Küresel Finansal Göstergelerin Volatilite Yayılımı Üzerine Bir Ampirik İnceleme
Şu kitabın bölümü:
Erdoğan,
B.
(ed.)
2025.
Finansal Analizde Güncel Yaklaşımlar.
Özet
Günümüz dünyasında finansal piyasalarda görülen belirsizliklerin çok hızlı bir şekilde küreselleşmesi, yeni finansal enstrümanların piyasalara dahil olması, teknolojik gelişmelerin finans sitemine entegre olması gibi durumların bir sonucu olarak finansal piyasalar arasındaki ilişkilerin analiz edilmesi giderek daha fazla öneme sahip olmaktadır. Bu çalışmada hem Türkiye ekonomisi hem de küresel ekonomi açısından finansal piyasalara yön veren BIST100 getirisi, VIX endeksi, Bitcoin getirisi, Brent petrol fiyatı, döviz kuru (USD/TRY), Ons Altın getirisi, 2 yıllık Türkiye CDS primi ve 2 yıllık Türkiye devlet tahvil faiz oranı ve ABD Dolar endeksi arasındaki etkileşim yapısı zamanla Değişen Parametreli Vektör Otoregresif (TVP-VAR) modeli ile analiz edilmiştir. Analiz, 01.09.2015 ve 01.09.2025 dönemine ait aylık frekansta veriler kullanılarak gerçekleştirilmiştir. Analiz sonucunda VIX endeksi ve Brent petrol fiyatının net şok yayıcı konumunda oldukları ve karşılıklı etkiye sahip oldukları, BIST100 getirisinin ise net şok alıcı konumunda olduğu tespit edilmiştir. USD/TRY döviz kurunun büyük ölçüde içsel dinamiklerle hareket ettiği, Türkiye 2 Yıllık Tahvil Faizi ve DXY ABD Dolar Endeksi ise ikincil yayıcı kanallar olarak ön plana çıktığı görülmüştür. Araştırmaya konu olan dönemde değişkenlerin ortalama dinamik bağlantılık seviyesinin %36 seviyesinde olduğu ve değişkenlerin uluslararası portföy çeşitlendirmesi açısından birlikte değerlendirilebileceği sonucuna ulaşılmıştır. Küresel çapta yaşanan kriz, pandemi, savaş gibi olaylar, değişkenlerin dinamik bağlantılılık ilişkilerini bazı dönemlerde düşürmüş bazı dönemlerde de artırmıştır.
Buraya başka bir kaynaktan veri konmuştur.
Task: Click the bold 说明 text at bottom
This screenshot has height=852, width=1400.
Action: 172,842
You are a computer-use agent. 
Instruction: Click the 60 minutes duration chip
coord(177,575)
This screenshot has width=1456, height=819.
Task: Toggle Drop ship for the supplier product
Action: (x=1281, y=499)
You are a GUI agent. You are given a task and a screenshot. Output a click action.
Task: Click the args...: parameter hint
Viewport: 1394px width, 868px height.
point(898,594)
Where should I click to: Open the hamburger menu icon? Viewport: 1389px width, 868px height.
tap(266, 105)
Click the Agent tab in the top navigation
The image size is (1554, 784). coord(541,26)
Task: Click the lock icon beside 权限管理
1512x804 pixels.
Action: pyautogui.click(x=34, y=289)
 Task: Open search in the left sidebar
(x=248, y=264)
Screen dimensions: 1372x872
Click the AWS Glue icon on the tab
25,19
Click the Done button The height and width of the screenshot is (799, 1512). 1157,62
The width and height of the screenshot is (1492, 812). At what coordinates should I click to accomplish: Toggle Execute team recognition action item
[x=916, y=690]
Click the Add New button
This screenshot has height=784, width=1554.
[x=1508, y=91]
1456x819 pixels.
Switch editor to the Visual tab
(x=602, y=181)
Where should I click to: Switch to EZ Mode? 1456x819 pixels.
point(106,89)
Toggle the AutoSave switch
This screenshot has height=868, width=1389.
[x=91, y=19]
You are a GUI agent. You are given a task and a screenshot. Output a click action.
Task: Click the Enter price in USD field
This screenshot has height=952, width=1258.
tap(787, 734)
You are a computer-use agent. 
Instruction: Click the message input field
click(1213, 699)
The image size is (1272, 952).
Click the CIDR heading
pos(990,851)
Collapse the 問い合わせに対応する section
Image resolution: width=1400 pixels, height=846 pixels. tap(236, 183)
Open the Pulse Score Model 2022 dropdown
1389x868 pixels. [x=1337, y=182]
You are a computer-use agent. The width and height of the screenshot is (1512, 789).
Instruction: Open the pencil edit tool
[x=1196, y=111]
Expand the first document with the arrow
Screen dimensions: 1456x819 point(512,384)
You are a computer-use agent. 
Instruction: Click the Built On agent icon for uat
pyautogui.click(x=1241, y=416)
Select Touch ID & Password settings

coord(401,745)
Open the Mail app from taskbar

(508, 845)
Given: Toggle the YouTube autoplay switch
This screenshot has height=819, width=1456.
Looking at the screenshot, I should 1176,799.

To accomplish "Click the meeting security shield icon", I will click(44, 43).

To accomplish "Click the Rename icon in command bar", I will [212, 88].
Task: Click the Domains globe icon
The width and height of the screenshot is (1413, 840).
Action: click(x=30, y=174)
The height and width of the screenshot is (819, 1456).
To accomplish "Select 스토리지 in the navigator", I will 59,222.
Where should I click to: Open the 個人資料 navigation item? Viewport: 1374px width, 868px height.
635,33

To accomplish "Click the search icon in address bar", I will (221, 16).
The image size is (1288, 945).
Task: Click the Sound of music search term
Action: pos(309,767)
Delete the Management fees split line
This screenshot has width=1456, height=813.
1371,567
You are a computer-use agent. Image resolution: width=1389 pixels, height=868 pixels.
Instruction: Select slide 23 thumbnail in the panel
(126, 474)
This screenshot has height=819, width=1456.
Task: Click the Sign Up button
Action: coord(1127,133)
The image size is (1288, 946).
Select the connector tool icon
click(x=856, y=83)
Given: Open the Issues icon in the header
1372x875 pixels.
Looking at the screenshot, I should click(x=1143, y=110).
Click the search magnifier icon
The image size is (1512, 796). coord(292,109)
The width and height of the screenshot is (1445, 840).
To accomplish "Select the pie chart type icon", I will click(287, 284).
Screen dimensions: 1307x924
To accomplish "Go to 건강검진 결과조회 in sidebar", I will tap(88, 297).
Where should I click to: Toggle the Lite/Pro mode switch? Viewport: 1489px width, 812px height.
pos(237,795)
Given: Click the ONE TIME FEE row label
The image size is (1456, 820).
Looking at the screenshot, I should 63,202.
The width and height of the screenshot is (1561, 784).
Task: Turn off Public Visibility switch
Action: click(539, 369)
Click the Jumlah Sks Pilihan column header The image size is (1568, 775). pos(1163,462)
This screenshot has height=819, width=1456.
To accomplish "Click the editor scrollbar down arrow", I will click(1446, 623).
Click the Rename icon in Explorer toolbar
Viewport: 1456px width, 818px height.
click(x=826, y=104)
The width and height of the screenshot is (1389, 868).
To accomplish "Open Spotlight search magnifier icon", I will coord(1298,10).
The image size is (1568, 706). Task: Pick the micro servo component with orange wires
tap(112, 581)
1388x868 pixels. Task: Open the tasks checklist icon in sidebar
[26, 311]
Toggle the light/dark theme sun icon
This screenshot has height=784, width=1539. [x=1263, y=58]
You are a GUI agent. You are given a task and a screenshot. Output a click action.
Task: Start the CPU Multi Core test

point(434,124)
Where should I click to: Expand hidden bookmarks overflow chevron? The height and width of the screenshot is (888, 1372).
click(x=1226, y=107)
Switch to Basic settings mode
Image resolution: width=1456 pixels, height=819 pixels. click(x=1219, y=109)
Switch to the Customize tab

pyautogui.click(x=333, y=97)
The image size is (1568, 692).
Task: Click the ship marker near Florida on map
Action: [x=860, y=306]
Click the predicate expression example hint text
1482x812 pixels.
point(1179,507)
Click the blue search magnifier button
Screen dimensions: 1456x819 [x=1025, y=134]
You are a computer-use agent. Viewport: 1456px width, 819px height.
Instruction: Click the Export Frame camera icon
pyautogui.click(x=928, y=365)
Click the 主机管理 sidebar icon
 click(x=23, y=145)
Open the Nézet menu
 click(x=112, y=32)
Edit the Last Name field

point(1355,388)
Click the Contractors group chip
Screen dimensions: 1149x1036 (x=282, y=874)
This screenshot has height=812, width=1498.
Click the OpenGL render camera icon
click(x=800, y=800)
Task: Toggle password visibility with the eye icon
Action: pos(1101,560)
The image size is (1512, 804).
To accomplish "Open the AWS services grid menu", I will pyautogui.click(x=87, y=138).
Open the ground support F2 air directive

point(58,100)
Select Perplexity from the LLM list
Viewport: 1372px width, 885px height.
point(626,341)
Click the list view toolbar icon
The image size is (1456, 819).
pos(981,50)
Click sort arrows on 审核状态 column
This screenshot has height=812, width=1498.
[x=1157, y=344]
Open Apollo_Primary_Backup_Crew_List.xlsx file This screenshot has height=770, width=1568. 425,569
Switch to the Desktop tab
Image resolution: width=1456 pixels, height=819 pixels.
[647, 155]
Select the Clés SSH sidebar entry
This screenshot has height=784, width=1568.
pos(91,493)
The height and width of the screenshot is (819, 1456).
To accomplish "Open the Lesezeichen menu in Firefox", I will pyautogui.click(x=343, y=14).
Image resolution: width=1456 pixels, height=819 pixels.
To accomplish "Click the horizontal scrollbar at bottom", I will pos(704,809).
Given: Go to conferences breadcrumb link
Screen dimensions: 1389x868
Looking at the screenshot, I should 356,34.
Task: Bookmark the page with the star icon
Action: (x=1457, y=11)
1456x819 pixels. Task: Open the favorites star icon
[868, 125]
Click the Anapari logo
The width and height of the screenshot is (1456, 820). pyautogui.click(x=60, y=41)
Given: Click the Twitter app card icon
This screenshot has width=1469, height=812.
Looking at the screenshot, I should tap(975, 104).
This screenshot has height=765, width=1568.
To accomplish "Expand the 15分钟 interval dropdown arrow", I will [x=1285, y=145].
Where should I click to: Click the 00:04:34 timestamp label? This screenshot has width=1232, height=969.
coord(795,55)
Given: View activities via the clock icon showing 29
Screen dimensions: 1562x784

Buradan anlaşılmaktadır ki küresel çapta yaşanan birtakım gelişme ve olaylar volatilite yayılımını, volatilite yayılımının gücünü ve yönünü etkiler niteliktedir. Bu sonuçlar ışığında gerek piyasa gözetimi gerek risk yönetimi için küresel göstergelerin ve yerel finansal koşulların birlikte, zaman boyutunu dikkate alarak izlenmesi gerektiğini göstermektedir.